Fruits and vegetables require proper handling, preparation
and storage in order to take full advantage of their many nutrients.
Rinsing all produce in potable water is the first important step. Even fruits
and vegetables with skins, like bananas or oranges, should be washed in order
to remove any bacteria, pesticides or insects, says Ellen Muehlhoff, a senior
nutrition officer in FAOs Food and Nutrition Division. Soaking fruits and
vegetables, however, is never a good idea. Water can dissolve a number of
key nutrients, like vitamin C, says Muehlhoff.
Cooking, on the
other hand, can help break down plant cell walls and make certain nutrients more
available. Steaming is actually one of the best ways to prepare fruits and
vegetables, since vitamins dont come into direct contact with the water,
Cutting produce into large pieces (or cooking them whole)
can also reduce the loss of nutrients by limiting the surface area. As a
rule, try to minimize the time, temperature and amount of water used when cooking
fruits and vegetables, she says.
Since the majority of fruits and
vegetables have short growing seasons, processing and preserving techniques can
be used to make produce last longer.

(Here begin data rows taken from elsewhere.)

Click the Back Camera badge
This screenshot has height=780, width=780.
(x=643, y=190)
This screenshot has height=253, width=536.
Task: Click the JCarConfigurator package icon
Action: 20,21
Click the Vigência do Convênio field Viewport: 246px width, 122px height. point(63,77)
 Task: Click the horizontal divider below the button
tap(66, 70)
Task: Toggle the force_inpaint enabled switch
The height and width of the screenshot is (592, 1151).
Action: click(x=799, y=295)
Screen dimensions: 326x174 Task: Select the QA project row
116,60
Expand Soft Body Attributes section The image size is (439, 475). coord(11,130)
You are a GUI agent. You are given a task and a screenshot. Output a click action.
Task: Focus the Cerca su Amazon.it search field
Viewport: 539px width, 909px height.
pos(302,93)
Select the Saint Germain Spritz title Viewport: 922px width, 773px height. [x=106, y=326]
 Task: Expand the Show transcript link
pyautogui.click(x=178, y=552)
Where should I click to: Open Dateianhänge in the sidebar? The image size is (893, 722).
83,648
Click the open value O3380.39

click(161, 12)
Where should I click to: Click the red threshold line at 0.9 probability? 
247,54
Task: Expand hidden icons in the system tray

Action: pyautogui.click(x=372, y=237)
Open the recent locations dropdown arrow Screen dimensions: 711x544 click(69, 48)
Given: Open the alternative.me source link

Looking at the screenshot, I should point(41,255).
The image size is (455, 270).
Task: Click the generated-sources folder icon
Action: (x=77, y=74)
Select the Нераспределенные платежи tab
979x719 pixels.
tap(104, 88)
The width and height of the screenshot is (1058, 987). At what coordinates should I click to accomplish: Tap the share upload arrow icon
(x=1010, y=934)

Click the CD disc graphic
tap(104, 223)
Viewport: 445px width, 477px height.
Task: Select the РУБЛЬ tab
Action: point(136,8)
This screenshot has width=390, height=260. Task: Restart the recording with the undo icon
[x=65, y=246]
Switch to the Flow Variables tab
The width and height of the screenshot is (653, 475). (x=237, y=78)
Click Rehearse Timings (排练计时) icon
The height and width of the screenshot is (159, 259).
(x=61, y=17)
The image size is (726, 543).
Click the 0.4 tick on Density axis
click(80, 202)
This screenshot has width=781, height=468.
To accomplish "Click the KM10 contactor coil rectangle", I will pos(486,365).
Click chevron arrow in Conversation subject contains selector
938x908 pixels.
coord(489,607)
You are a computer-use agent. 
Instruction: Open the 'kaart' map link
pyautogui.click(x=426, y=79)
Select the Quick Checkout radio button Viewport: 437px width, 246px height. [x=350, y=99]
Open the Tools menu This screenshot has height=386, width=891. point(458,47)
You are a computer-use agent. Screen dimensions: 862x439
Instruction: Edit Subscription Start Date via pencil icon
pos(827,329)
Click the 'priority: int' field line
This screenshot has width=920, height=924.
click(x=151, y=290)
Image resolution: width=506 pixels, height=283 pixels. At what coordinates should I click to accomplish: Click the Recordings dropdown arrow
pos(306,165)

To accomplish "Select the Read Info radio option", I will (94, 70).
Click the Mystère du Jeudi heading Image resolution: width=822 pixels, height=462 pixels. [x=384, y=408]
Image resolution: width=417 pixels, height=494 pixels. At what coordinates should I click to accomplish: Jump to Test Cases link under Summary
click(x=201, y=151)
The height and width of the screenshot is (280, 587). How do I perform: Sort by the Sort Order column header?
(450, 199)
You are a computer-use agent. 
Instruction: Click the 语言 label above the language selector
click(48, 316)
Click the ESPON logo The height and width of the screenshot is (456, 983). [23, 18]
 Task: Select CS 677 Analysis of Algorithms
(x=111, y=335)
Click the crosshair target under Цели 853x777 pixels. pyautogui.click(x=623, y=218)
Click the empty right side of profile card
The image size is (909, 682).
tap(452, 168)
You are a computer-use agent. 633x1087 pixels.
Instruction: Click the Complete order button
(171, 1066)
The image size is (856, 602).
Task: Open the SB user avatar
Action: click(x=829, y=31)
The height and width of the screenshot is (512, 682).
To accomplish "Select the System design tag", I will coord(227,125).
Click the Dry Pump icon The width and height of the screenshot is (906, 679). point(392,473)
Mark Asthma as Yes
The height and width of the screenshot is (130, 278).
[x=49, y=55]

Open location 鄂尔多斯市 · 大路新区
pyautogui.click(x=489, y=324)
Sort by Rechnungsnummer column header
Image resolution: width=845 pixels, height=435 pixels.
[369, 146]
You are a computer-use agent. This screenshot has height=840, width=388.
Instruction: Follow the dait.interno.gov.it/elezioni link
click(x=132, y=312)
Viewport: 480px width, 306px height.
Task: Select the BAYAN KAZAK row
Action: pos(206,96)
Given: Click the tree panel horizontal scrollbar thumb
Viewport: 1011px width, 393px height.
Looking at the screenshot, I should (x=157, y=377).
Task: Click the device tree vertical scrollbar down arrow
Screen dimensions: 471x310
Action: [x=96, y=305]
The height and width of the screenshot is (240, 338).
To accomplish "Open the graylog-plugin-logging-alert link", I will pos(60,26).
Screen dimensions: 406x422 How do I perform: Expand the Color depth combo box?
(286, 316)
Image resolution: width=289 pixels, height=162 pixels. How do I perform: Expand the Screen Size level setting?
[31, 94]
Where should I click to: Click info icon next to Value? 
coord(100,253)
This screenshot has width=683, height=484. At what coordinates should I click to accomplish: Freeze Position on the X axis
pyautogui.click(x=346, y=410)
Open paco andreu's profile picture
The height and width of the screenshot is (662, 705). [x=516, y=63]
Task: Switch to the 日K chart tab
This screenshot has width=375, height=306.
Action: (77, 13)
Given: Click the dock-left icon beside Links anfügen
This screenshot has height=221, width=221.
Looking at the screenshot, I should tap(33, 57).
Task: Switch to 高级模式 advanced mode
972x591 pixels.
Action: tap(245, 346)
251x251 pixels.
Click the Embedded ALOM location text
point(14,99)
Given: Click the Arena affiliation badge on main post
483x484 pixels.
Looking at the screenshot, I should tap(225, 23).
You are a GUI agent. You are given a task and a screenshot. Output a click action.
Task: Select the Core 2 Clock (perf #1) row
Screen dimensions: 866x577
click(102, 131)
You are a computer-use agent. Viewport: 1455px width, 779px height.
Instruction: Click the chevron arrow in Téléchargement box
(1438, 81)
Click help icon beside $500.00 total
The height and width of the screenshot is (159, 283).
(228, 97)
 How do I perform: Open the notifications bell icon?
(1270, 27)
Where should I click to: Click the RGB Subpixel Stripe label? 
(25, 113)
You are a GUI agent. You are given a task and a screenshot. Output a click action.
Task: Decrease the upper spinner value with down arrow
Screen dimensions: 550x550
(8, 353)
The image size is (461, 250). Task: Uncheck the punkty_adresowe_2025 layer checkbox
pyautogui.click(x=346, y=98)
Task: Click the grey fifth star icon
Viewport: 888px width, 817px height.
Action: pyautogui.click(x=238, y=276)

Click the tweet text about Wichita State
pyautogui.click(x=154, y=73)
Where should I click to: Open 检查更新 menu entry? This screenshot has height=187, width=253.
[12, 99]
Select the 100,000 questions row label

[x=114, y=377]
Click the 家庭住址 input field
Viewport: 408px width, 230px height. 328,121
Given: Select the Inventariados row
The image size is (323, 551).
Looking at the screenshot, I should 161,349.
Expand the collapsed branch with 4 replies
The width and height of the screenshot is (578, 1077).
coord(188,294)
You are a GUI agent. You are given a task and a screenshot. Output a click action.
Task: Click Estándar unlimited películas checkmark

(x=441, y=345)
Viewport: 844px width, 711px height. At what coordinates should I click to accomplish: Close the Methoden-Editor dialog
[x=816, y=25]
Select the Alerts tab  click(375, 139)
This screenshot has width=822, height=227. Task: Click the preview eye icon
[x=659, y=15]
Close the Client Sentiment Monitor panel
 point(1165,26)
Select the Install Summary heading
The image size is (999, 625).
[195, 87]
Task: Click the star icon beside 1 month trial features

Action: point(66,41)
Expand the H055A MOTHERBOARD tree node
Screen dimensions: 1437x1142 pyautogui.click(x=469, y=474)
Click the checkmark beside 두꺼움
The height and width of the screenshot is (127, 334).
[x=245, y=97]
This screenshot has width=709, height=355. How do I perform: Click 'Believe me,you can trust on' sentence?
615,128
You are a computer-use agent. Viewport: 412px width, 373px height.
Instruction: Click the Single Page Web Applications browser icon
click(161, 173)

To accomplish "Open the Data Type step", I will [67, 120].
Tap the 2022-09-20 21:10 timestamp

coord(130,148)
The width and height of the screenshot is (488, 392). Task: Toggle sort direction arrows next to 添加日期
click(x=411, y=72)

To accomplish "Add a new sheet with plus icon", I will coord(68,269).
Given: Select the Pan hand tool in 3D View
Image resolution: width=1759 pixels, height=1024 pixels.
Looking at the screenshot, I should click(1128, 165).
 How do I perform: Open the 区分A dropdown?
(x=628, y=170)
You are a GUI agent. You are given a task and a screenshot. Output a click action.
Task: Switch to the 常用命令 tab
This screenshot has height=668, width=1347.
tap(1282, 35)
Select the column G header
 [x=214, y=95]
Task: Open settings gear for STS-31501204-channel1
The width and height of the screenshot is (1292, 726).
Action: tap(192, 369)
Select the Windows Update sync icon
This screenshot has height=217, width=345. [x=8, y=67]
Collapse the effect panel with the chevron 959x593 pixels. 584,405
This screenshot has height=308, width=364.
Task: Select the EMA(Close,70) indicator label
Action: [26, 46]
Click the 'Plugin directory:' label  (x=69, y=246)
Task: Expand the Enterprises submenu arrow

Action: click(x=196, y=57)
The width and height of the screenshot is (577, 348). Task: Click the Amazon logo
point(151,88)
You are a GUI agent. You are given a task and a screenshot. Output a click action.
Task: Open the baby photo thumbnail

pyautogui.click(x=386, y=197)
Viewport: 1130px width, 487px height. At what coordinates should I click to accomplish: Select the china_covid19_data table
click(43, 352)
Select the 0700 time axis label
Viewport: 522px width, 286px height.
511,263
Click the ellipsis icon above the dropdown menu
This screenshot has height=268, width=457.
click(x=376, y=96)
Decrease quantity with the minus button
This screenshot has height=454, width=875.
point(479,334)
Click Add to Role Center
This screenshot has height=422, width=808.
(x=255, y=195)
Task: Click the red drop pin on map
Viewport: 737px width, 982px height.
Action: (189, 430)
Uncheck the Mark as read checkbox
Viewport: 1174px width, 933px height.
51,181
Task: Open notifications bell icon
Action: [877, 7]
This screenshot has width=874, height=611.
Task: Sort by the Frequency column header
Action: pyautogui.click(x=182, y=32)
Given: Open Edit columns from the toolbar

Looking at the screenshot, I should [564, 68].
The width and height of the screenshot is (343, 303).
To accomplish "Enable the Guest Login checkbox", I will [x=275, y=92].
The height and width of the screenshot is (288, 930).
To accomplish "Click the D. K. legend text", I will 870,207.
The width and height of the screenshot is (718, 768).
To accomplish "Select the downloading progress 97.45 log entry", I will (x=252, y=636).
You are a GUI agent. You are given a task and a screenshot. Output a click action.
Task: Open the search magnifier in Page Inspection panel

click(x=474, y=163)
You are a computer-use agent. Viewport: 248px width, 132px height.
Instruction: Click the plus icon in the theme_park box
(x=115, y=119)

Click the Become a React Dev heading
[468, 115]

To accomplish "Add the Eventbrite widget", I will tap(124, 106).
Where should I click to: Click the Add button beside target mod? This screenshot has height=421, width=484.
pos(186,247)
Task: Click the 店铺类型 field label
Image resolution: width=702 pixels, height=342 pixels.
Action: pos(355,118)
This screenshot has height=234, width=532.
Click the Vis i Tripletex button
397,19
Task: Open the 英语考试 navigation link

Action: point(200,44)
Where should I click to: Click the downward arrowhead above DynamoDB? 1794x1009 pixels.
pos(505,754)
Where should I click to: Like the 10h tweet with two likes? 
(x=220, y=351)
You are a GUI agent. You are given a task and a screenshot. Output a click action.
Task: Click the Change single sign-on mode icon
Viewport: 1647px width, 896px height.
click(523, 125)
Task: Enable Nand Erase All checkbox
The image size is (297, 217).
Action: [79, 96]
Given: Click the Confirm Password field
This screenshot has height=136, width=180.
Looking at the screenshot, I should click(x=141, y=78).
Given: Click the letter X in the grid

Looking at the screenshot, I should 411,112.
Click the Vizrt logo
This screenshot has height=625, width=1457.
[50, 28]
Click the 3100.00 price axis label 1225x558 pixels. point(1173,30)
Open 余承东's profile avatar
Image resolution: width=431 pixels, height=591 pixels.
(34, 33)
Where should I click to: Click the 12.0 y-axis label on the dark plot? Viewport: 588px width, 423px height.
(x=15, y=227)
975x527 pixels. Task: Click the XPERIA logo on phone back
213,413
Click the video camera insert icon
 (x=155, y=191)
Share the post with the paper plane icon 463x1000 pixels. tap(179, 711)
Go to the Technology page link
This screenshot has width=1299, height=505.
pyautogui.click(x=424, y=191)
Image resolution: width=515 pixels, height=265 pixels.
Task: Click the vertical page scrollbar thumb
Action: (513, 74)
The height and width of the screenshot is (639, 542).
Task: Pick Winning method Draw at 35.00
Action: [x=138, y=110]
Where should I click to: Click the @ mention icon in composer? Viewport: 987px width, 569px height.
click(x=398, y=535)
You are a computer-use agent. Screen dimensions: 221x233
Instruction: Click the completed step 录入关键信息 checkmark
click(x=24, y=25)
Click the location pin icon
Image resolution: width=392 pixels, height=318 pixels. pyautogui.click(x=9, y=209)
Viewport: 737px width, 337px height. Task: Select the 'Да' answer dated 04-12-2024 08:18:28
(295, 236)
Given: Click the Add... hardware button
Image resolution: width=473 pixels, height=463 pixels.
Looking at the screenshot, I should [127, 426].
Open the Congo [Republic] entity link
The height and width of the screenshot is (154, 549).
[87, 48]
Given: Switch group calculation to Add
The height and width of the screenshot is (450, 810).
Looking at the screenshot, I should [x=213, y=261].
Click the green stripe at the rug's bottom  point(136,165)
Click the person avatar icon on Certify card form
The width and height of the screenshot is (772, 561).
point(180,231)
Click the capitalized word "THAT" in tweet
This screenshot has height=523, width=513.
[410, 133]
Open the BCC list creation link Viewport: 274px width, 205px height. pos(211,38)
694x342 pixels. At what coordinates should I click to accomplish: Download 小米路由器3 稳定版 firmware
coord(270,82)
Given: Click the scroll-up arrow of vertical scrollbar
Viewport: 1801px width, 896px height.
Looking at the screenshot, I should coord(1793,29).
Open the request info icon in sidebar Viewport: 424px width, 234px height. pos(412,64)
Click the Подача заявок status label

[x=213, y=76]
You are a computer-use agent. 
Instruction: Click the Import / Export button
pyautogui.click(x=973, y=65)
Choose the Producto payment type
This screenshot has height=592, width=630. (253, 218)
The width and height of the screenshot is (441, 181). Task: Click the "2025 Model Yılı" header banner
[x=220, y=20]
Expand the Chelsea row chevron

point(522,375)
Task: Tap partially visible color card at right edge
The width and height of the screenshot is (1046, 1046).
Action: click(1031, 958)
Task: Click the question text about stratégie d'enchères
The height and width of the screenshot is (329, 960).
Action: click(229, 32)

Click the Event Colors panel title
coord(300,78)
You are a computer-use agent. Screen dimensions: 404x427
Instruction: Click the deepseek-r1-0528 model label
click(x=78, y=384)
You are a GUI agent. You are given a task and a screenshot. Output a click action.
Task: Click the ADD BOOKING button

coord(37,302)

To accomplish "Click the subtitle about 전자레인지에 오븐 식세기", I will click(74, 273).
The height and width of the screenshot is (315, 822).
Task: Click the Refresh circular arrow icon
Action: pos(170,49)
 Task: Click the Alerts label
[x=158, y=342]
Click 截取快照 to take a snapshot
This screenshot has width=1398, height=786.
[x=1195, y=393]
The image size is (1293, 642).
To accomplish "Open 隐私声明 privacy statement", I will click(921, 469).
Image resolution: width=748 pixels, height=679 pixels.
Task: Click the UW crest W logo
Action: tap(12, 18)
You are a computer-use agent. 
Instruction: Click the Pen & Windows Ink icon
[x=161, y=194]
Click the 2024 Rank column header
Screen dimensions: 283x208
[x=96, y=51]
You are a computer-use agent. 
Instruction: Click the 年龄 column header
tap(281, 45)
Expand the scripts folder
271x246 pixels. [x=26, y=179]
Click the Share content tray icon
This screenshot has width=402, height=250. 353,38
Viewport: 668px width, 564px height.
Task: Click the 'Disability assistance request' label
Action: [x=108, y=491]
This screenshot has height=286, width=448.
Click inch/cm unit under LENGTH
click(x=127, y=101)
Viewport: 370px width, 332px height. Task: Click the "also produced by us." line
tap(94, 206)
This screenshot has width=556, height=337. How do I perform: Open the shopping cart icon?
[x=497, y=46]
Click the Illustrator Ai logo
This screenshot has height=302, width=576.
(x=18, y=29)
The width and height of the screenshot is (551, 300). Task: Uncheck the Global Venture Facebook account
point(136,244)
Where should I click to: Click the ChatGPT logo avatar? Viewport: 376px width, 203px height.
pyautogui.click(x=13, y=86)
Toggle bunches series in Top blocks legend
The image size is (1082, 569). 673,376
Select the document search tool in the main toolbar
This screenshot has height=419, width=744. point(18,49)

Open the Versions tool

FAO recommends employing small-scale processing
methods such as drying, chemical preservation and heat processing shortly after
fruits and vegetables have been harvested.
There are any number of traditional
processed fruit and vegetable products that are made in homes around the globe.
In Asia, for instance, fruit leathers, fruit pastes, pickles and chutneys are
quite common, and in Africa and Latin America, there are a wide range of dried
chips, dried and powdered leaves, fruit beers and other fermented fruit and vegetable
The Information Network on Post-harvest Operations (INPhO)
Web site features a cookbook with almost 800 recipes for the traditional preparation
of a range of local products from around the world.